Tabú is a non-profit platform and does not get any state funding like many other more established disability organizations that are not run by disabled people. Our financial resources are therefore restricted and we only get funding on irregular basis and have to put a lot of energy into application processes in that era. That energy we don’t always have. We don’t have accommodations so we have been in various spaces where we are offered to host events. We are also at our homes a lot sitting at our kitchen tables – trying to change the world. This is, even though sometimes very warm and cozy, troubling because accessibility varies between homes and people do not all have opportunities to offer their homes. The disabled activists almost all have to do all their work voluntarily and along side studies, work or daily life that can often be tricky. Since we are a small country the disability community is small and often we end up being very few who carry the main weight of the work. The majority of disabled people live in small-scale institutions or do not have support to participate in activism which makes the group even smaller. We have been doing a lot of activism and organizing through social media, which can be powerful and more accessible for some, but the rise of hate speech and violence on social media and in other spaces is also becoming a huge factor and being barrier in activism in Iceland. Many of us who have been outspoken about social justice across the margins, the feminist killjoys, as Sara Ahmed calls them, have been threatened, violated against and traumatized by the hate we are put up against leading to burnout, anxiety, depression and PTSD, etc. Therefore, partly, we are losing extraordinary human beings from activism and social justice work. To be honest, this worries me and I truly hope this is a discussion we can take together, in solidarity, in our care and love for our fellow activists, for more sustainable activism.

About building bridges. At first Tabú was for cis-gendered and transgender women only. We of course saw that we could not carry on like that since it excludes gender queer folks but it took us time to find our way in that direction. We tried working with people of all genders but we soon saw that straight cis-gendered disabled men brought in complicated power dynamics into the picture. We have worked in collaboration with the queer community in several projects that has always been meaningful and influential. But we can feel that homophobia and transphobia is pretty evident in our circles e.g. disabled people show up much less when we are hosting events with the queer community. It’s a constant reminder how far we still have to go and how few are ready to support the bridge building between us.

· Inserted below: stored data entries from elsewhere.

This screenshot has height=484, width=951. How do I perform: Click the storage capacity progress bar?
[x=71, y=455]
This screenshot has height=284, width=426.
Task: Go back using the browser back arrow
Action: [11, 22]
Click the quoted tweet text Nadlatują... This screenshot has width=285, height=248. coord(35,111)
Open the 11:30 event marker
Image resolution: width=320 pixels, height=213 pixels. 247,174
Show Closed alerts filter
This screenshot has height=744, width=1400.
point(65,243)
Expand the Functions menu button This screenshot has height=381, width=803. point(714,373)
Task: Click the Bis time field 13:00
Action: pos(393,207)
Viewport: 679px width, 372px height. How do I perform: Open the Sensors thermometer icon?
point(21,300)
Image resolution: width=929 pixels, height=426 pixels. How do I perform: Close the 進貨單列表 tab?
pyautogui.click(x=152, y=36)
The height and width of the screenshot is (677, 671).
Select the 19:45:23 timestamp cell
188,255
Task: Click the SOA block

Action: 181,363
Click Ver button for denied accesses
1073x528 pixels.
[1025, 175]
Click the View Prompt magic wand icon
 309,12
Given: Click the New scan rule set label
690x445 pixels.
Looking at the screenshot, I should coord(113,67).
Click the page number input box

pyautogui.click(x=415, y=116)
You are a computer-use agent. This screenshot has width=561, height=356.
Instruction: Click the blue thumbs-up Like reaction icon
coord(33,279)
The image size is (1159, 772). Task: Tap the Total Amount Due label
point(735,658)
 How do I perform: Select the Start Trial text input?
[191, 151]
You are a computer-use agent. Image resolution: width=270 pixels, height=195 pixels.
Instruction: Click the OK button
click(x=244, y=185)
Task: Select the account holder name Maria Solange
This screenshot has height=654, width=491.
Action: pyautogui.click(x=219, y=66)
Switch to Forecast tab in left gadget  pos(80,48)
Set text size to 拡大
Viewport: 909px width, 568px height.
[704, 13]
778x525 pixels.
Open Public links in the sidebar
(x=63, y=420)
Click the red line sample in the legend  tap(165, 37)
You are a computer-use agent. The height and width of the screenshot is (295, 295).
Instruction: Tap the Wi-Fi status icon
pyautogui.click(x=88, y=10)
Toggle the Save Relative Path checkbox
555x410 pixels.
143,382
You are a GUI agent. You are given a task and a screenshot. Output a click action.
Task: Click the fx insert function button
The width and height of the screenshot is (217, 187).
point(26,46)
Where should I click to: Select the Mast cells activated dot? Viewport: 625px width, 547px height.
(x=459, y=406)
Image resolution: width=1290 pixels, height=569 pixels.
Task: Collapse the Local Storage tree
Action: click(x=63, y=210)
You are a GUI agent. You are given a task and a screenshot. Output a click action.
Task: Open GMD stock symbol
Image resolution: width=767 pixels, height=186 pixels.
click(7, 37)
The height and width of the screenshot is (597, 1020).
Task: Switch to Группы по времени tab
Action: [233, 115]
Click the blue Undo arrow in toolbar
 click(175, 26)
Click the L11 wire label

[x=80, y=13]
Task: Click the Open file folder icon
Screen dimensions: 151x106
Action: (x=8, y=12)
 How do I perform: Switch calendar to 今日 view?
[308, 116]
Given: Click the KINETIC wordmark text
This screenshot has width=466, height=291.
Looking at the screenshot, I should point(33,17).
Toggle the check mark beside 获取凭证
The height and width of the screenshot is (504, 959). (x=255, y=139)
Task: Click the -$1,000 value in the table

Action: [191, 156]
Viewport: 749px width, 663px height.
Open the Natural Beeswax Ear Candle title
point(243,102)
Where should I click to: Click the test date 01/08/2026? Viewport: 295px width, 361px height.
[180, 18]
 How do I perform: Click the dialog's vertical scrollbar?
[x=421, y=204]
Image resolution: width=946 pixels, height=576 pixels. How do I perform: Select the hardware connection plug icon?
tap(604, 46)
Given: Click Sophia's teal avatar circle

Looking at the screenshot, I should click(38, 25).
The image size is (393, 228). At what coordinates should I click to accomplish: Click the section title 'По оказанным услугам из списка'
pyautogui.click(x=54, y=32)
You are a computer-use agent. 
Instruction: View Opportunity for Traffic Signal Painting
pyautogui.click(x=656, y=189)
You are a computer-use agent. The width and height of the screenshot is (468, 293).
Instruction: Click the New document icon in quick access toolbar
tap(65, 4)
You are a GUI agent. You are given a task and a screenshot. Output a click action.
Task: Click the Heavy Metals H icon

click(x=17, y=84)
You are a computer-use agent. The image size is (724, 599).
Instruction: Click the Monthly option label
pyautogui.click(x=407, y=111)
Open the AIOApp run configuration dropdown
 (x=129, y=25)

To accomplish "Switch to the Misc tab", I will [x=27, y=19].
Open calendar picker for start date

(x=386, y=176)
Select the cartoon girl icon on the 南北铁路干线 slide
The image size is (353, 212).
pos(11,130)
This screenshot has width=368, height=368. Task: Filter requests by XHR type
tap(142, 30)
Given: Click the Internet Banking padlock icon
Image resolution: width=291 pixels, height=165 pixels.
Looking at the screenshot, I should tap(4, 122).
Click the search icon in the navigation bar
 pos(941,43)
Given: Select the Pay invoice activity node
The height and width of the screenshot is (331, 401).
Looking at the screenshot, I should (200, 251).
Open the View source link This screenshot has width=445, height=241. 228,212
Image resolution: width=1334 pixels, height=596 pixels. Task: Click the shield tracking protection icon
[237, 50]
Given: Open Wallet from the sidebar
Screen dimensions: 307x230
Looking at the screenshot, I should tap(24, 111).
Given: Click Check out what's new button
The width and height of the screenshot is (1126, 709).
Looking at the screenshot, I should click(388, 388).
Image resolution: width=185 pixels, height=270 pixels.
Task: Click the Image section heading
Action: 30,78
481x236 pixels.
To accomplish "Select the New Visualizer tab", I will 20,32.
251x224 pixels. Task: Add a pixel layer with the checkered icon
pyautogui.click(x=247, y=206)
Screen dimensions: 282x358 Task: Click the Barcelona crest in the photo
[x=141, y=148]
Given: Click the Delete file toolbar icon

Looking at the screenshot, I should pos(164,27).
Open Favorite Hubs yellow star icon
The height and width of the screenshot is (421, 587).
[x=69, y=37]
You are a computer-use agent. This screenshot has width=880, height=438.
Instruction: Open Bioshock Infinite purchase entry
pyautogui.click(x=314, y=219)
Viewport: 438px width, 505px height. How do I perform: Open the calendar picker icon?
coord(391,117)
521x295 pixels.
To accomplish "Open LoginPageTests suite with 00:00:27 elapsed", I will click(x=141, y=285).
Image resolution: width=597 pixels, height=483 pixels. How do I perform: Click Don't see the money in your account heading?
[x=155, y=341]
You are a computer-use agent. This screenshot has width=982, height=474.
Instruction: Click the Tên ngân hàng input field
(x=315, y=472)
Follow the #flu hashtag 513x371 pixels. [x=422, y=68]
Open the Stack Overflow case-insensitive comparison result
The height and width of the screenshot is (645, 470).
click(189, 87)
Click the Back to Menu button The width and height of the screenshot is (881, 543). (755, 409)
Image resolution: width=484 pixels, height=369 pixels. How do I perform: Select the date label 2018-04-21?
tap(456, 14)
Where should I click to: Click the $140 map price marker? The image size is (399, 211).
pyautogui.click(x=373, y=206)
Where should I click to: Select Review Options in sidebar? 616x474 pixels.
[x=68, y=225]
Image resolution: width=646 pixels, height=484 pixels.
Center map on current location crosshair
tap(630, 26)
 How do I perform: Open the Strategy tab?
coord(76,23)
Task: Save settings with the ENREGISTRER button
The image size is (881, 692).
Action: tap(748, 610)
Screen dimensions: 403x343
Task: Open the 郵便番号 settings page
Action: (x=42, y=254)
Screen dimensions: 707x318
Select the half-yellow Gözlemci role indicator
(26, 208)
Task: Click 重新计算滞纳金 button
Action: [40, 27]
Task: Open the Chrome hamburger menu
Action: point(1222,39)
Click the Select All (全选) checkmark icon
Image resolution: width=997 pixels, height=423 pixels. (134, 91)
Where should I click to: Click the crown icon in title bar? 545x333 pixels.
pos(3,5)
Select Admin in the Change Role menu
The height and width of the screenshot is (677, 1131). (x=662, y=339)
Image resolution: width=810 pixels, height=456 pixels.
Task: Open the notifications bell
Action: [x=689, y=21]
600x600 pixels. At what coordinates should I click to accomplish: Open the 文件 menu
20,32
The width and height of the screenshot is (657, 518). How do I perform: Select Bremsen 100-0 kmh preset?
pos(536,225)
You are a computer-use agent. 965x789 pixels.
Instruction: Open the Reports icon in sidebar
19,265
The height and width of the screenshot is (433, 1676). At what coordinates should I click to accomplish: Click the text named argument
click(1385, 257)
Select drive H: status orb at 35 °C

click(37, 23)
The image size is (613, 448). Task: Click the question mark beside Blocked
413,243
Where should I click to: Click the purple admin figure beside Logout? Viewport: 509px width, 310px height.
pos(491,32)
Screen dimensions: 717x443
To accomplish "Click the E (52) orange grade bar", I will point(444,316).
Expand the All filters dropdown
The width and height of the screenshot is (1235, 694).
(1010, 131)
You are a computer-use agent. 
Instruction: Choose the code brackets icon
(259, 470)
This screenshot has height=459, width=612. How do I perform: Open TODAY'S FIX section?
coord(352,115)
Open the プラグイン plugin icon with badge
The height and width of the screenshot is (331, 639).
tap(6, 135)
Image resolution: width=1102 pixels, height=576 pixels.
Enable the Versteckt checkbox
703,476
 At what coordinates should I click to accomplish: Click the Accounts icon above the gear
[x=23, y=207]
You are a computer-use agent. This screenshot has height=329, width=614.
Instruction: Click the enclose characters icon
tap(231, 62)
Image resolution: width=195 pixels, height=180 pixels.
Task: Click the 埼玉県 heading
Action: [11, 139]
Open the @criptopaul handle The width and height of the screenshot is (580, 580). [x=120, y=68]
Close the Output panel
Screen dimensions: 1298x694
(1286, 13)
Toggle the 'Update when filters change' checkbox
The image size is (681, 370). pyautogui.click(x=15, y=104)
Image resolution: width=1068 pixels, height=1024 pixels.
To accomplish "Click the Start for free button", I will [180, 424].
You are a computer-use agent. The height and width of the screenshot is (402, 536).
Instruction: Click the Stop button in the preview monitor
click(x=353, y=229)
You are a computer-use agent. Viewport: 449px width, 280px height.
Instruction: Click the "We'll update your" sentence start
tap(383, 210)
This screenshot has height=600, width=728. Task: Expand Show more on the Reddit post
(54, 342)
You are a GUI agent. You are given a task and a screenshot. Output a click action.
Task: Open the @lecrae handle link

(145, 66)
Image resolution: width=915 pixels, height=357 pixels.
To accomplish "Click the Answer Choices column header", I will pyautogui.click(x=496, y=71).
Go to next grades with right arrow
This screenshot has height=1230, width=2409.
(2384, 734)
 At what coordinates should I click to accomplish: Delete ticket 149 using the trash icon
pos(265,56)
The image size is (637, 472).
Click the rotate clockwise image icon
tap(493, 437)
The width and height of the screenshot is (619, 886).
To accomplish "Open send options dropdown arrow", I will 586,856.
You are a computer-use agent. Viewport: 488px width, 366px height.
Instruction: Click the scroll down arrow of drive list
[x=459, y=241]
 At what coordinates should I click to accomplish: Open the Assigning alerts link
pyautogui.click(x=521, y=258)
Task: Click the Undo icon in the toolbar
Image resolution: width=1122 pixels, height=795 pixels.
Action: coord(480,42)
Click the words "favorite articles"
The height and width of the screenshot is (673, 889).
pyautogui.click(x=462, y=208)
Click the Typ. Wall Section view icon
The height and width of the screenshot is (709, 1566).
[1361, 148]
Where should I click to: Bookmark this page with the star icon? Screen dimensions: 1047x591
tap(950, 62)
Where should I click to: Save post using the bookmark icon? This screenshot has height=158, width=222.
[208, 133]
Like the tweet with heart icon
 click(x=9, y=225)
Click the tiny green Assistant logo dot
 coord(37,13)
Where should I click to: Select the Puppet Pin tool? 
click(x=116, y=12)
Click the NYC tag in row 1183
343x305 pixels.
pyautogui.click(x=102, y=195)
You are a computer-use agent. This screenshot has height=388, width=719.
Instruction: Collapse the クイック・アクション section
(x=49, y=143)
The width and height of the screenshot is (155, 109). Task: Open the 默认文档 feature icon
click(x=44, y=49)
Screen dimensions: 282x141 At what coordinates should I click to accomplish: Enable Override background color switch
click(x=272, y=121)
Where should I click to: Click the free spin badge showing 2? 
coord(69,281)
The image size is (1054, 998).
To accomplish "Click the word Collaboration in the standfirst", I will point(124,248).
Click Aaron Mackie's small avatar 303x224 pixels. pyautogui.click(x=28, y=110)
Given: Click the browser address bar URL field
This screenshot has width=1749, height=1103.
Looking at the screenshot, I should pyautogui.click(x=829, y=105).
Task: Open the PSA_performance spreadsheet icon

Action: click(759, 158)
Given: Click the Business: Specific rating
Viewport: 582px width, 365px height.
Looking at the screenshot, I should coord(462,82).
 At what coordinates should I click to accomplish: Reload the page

But building the bridges across intersections is essential. I believe that activism can only truly do justice if done intersectional. Anyone left out and we are all screwed. We need each other. Every voice matters. But in my view that also means that we need to take care of ourselves. Hold people of power accountable for degrading our work or destroying it. We also need to find ways to change the world by working together across the margins but in a way that we respect our wellbeing and in a way we can survive. As Audre Lorde reminded us beautifully; taking care of ourselves is self-preservation, an act of political warfare. To some extent we can say that many people don’t want us, disabled human beings, to survive. So in surviving by taking care of ourselves we are being revolutionary. We are protesting. We are doing the work. Making progress.